Halima Amjad, MD, MPH, the study’s lead author, was surprised that personal experiences with serious illness or surgery were not associated with increasing readiness to engage in most forms of advance care planning. Amjad is a post-doctoral fellow at Johns Hopkins University School of Medicine’s Division of Geriatric Medicine and Gerontology in Baltimore, MD.
"Intuitively, it would make sense that for an older adult, having his or her own personal illness experience might lead to reflection on end-of-life care and outlining or discussing what treatments would or would not be accepted," she says. However, it was the end-of-life experiences with others that were associated with greater readiness to participate in advance care planning rather than personal experiences. "Actually witnessing end-of-life care and decision-making may be more important than an older individual’s own illness experience," says Amjad.
Another surprising finding was that knowing someone who had a bad death due to too little medical care was associated with greater readiness to complete a living will and/or health care proxy, and to discuss life-sustaining treatment and quantity versus quality of life with loved ones.
In contrast, knowing someone who had a bad death due to too much medical care was associated with increased readiness for only one of six advance care planning behaviors — discussing quantity versus quality of life with a physician.
"We typically think of advance care planning as a way to limit unwanted interventions at the end of life, so this finding was the opposite of what we expected," says Amjad.
It was unclear whether participants felt that loved ones died with uncontrolled symptoms, and therefore received too little medical care, or if they were motivated to specify life-sustaining treatments they would accept at the end of life.
"For bioethicists often grappling with difficult end-of-life issues, advance care planning can address some of the most pressing questions and allow individuals to make their wishes known when they cannot speak for themselves," says Amjad. "It is unfortunately still underused." She says the study’s findings have these implications for bioethicists:
• In discussing advance care planning and end-of-life care with individuals, a discussion of their previous experiences with loved ones, rather than focusing on personal illnesses, may be more productive.
• Recognition that individuals without prior end-of-life experiences with others may be less ready to engage in advance care planning can help tailor these important discussions to each individual and his or her stage of readiness.
• Bioethicists can promote advance care planning with other providers who may be interacting with older patients and conducting end-of-life care discussions, including health care providers, social workers, and chaplains.

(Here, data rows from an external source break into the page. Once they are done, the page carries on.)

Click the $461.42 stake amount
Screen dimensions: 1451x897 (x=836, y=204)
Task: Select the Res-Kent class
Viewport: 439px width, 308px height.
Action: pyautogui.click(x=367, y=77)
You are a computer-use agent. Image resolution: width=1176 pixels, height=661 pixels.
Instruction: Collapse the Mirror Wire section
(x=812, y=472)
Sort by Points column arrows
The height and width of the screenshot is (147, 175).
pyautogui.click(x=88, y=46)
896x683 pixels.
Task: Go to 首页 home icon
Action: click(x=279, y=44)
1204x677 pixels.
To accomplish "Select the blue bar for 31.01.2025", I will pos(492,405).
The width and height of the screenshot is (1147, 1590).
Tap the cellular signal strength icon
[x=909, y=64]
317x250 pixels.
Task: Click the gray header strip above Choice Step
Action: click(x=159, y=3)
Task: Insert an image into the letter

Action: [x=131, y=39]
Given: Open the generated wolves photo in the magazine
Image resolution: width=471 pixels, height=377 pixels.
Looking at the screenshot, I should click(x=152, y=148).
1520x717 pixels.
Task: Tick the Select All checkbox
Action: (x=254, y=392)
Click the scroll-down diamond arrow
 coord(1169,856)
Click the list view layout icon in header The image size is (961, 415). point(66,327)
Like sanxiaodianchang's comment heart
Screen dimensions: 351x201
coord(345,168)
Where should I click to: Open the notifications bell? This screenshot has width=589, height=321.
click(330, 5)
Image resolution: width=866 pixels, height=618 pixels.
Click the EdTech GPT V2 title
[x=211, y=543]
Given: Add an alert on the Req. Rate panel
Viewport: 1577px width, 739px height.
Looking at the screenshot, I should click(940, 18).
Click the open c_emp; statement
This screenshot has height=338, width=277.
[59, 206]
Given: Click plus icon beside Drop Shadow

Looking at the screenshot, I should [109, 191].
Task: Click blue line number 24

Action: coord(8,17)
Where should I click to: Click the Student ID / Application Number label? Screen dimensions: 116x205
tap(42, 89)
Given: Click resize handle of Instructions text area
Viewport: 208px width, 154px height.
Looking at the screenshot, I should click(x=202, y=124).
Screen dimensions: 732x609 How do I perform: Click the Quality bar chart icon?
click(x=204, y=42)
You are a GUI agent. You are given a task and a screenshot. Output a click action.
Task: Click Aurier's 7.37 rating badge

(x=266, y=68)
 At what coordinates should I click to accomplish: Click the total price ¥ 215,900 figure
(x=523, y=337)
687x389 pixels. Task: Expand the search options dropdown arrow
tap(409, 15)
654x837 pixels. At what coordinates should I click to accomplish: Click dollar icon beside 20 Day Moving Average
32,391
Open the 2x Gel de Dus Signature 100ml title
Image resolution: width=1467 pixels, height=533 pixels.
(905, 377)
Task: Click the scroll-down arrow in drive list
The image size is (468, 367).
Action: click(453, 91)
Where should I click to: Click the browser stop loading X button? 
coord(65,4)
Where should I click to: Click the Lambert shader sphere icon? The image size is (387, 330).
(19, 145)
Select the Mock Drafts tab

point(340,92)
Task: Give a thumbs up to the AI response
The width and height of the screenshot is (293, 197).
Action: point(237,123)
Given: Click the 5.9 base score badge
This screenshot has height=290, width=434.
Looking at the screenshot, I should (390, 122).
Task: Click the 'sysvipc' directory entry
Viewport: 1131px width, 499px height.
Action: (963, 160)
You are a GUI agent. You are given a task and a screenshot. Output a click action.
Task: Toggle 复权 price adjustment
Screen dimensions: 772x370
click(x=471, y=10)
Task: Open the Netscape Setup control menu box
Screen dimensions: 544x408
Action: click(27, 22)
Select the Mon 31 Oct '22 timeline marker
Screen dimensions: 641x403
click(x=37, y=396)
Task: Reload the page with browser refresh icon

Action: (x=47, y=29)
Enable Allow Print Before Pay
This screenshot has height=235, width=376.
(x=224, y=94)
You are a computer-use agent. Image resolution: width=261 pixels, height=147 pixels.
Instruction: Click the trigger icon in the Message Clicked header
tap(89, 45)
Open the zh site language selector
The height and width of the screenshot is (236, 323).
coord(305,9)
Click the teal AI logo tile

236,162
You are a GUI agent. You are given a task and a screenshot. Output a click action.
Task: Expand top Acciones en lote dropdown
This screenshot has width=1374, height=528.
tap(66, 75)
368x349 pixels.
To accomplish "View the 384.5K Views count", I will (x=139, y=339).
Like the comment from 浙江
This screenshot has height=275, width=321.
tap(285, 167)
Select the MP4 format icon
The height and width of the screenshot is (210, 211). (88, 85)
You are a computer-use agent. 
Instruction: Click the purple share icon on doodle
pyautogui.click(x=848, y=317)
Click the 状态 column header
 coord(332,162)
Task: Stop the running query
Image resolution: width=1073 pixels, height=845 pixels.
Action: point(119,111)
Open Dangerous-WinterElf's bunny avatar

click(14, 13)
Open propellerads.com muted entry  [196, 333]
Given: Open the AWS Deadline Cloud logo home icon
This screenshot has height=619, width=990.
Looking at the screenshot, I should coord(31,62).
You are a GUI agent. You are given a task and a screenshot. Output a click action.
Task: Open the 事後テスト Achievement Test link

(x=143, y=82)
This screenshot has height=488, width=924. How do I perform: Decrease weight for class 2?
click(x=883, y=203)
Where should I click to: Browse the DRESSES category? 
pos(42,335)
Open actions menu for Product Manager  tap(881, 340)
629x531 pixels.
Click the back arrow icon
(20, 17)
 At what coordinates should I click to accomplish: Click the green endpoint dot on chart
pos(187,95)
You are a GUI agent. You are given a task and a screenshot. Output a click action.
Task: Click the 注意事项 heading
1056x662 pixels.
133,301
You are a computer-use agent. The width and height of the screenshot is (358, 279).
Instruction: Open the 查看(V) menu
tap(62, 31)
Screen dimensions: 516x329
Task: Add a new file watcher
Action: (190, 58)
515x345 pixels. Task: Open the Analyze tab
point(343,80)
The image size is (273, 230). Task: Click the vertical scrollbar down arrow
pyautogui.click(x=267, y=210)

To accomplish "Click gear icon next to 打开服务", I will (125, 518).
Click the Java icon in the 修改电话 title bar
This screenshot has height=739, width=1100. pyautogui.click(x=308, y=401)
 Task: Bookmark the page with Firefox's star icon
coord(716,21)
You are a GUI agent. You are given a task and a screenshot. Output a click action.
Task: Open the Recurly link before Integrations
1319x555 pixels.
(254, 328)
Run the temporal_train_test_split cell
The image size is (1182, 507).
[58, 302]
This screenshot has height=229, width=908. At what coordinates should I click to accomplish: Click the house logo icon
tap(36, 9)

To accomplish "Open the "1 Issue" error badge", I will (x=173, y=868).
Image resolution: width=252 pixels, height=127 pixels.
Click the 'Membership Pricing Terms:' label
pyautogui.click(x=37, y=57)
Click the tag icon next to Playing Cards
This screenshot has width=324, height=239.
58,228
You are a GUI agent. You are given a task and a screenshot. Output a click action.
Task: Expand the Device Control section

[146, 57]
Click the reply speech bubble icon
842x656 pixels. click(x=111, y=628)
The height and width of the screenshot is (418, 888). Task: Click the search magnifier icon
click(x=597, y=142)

These providers should be encouraged to step back, reflect with the older patient on end-of-life experiences he or she has had with others, and assess how ready the individual is to engage in different forms of advance care planning, advises Amjad.
"Rather than using a generic script or starting with discussion of the patient’s own health experiences, this approach may lead to a more individualized and fruitful discussion on extremely important issues," she concludes.